I would certainly complete 4 missing quarters for SS. Also use some calculators (firecalc) to account for non-COLA pension. Nominal numbers are tricky for a human mind. For example, a $80K pension would be worth $56K @10 years, $40K @20 Years and only $27K @30 years with a constant 3.5% inflation.
 
Have you double accounted for health insurance in both annual expenses and as a reduction in your pension here? It only helps if you have. Which is good, because I'm about to go full on devil's advocate on you ;-)
I certainly welcome a devil's advocate analysis.

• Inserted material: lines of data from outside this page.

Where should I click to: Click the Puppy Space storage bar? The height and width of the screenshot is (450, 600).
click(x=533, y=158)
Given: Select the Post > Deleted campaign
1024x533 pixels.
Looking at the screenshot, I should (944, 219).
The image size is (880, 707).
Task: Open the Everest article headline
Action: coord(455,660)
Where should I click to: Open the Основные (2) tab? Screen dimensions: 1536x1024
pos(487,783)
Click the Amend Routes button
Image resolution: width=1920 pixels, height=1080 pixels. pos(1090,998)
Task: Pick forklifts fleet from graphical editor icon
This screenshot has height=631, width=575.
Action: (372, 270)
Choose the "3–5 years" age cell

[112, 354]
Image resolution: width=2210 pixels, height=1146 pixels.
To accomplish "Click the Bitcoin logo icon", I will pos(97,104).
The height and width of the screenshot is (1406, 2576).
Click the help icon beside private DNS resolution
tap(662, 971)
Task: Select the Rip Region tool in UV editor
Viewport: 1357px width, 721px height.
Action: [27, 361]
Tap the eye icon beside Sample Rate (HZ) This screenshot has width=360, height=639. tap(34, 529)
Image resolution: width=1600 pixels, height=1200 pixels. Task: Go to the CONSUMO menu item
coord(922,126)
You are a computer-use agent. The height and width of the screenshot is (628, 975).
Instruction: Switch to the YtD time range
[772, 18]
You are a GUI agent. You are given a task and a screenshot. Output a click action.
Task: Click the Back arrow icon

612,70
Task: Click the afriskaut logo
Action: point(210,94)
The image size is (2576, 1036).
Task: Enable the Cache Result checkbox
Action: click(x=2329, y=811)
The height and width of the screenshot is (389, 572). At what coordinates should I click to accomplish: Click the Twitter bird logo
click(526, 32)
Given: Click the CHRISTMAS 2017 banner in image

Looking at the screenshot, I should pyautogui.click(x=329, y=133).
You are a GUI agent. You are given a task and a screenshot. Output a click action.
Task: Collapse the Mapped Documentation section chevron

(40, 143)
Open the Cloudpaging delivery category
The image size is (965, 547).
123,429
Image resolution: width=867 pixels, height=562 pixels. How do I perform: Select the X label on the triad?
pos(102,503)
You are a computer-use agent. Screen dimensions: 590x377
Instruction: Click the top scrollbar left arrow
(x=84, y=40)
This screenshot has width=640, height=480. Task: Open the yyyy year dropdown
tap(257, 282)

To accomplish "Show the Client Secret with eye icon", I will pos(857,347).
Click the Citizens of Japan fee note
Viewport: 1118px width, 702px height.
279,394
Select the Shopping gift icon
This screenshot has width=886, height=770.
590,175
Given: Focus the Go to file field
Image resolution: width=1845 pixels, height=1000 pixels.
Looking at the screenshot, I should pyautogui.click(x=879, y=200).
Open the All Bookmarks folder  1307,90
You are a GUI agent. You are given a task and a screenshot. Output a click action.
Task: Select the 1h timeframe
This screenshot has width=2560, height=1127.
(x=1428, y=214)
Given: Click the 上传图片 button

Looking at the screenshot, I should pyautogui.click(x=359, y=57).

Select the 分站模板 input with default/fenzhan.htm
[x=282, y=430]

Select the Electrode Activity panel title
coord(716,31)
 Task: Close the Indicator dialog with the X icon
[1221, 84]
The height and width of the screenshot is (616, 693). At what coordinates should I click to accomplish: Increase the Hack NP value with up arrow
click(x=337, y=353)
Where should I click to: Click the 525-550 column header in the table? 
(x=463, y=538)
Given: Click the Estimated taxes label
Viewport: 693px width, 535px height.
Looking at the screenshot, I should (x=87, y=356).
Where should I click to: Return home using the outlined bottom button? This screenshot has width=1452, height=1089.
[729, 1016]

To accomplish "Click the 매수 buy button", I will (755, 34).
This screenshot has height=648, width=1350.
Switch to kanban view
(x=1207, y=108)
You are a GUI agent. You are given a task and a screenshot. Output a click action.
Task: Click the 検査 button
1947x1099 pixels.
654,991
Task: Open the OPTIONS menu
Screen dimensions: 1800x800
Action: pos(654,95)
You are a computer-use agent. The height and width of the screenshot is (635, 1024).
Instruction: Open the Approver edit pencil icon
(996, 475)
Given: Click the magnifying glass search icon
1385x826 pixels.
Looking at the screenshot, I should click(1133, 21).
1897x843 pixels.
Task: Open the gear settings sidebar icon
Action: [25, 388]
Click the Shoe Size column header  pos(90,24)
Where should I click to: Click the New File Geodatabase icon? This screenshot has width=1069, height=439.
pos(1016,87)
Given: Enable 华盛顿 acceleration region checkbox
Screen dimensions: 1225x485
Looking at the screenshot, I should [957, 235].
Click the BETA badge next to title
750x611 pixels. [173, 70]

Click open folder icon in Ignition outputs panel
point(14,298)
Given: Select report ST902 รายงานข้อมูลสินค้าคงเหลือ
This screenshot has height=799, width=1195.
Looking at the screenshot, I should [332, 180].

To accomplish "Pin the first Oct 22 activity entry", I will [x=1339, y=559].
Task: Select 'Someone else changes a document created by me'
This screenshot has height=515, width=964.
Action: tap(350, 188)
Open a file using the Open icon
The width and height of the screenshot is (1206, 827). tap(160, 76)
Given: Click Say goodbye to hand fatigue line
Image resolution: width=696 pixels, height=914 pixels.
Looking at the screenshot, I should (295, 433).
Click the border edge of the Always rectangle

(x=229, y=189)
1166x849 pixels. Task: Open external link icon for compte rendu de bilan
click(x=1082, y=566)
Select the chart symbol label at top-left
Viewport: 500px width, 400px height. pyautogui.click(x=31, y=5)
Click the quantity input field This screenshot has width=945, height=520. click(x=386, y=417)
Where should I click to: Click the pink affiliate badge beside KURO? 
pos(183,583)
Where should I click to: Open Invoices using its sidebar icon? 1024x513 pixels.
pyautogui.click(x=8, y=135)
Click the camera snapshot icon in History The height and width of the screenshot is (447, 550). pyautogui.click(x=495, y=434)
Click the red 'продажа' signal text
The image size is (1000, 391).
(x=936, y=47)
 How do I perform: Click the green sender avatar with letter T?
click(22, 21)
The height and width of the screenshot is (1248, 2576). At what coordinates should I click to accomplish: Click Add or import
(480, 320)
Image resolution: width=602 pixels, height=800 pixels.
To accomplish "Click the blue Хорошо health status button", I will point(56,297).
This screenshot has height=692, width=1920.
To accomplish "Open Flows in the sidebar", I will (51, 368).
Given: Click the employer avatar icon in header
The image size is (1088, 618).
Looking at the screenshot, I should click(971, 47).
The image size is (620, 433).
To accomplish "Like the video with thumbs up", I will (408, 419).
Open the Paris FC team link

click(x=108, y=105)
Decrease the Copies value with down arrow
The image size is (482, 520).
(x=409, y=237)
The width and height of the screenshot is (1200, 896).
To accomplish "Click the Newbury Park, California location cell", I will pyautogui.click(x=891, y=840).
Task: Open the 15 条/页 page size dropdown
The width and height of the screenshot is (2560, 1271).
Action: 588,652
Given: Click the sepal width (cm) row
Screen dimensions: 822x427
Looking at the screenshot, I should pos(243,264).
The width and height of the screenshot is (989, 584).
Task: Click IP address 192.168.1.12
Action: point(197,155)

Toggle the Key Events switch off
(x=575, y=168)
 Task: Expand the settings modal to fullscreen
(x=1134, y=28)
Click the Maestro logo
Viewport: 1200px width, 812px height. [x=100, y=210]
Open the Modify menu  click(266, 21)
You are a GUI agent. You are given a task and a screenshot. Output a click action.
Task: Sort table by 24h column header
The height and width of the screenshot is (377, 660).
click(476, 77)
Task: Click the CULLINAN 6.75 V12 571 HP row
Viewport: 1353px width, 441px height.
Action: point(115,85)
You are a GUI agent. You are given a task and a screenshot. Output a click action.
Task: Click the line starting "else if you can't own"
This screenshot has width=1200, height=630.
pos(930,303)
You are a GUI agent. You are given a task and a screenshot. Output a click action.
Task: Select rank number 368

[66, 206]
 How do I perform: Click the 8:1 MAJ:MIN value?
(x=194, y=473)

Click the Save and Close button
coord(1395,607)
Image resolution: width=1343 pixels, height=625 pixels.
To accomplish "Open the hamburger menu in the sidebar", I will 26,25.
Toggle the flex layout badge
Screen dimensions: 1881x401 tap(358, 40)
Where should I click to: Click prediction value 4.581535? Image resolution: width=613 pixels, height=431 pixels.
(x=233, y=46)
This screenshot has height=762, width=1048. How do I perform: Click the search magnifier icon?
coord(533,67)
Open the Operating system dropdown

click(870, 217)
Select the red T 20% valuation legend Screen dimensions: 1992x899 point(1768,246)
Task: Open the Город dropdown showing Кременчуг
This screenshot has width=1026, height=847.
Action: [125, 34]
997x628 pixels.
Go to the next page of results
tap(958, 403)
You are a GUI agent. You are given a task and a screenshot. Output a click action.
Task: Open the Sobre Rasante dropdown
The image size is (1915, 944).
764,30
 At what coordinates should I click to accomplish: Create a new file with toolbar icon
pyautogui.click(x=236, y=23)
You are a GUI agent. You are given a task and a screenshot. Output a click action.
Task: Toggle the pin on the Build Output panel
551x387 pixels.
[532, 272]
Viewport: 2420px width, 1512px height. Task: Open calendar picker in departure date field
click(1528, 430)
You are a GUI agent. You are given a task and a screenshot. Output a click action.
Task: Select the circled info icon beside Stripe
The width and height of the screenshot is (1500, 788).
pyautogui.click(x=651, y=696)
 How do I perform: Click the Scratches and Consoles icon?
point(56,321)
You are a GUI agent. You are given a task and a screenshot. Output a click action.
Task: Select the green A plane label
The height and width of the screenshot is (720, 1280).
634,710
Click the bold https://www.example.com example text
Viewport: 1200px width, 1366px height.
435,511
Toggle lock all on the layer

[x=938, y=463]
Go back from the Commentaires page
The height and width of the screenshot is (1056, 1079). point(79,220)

I did not double count the health insurance, I left it out originally, but in a later post reduced the pension to what the net would be.
My high deductible is currently $2,500, I plan to continue to contributing to the HSA and I have almost 30 years of deductibles invested currently, so this really doesn't have much chance for impact.
Planning my longevity is the big known, but forecasting to the 95th percentile while living my entire life thus far in "cancer alley", I think that may even be pushing it.
FIRECalc only continues to increase through 50 years. The lower end looks like expiring with around $4MM. A few final years with high expenses should be manageable (I suppose it always has the possibility of being more than a few years, but can't plan for everything).
FireCalc projections do not include SS. None of my plans thus far have included SS, it is only a footnote that I should be able to claim eventually. I don't even have an estimate of benefits considering I have no credits in over 20 years.
I agree on being careful with spending. I have lived well below my means for decades and believe I have the discipline to continue.
you are good to go with that pension. Is it military at such a young age and guaranteed?
Local government employee. I am looking at leaving a 6 figure executive level position with 22.75 hard years and turning in accrued leave time of another 2.5 years to achieve 25.25 years of service credit.
You can create your own COLA with your savings if needed
That is the plan. Early excess funds will be invested in taxable to supplement in the future when COL increases.
 
I agree on being careful with spending. I have lived well below my means for decades and believe I have the discipline to continue.
You're set. Congratulations! If you later start to find more spending would lead to better living, going full on pessimistic to dial in how much more you could spend might improve confidence in avoiding the opportunity cost of not spending more. But the best part is you don't have to spend more if you don't want to, and you have enough.
 
To amass 4 more quarters of income seems fairly simple and very possibly worthwhile. I think I'd go for it but that's just me and YMMV.